■ **WORK ORDER**
Retype the listing below line for line, but only from the line with "Given: Click the ez_raw.raw filename argument" down to the line with "Instruction: Click the", inclusive. Pictures stay out.

Top of STUDY MATERIAL

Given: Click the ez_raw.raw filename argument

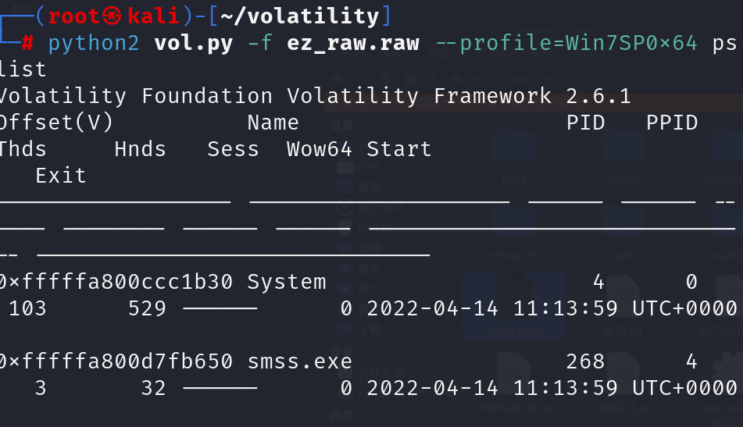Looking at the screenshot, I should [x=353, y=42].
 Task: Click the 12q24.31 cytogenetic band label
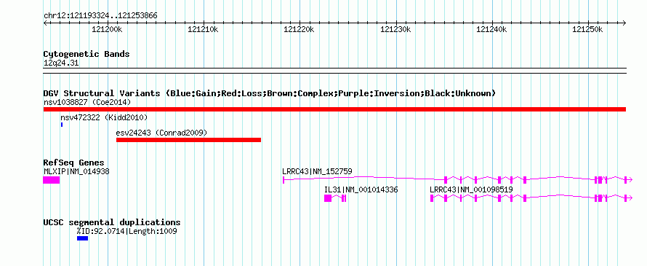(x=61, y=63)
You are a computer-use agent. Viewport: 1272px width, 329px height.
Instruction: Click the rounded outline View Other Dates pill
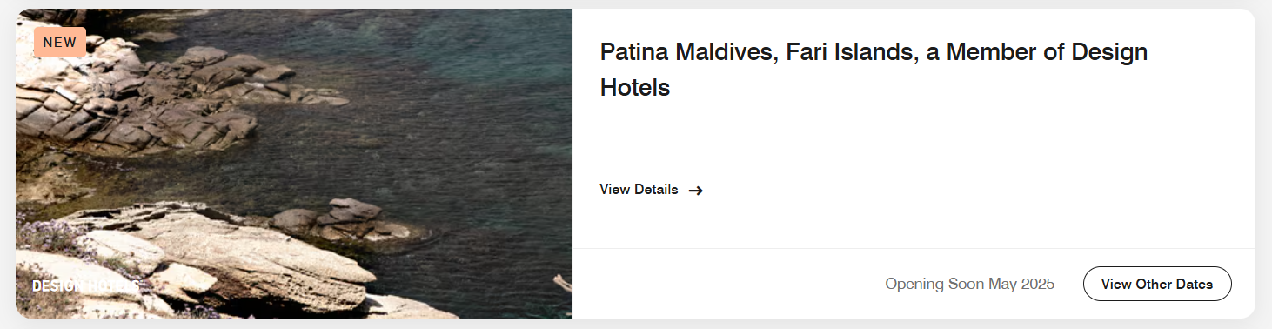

Bottom of STUDY MATERIAL
Top of STUDY MATERIAL

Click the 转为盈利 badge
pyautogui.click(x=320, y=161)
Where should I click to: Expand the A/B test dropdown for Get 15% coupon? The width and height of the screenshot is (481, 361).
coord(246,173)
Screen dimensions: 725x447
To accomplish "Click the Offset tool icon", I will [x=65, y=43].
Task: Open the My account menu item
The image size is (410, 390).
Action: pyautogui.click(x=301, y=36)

Bottom of STUDY MATERIAL
Top of STUDY MATERIAL

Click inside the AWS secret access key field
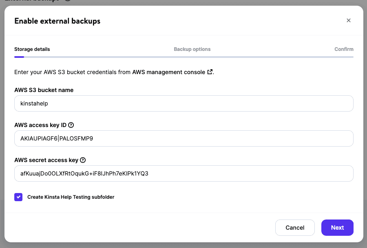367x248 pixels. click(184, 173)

Bottom of STUDY MATERIAL

■ **RESPONSE BOX**
Given: Click the ez_raw.raw filename argument

Looking at the screenshot, I should [x=353, y=42].
 Task: Click the 12q24.31 cytogenetic band label
(x=61, y=63)
You are a computer-use agent. Viewport: 1272px width, 329px height.
Instruction: Click the rounded outline View Other Dates pill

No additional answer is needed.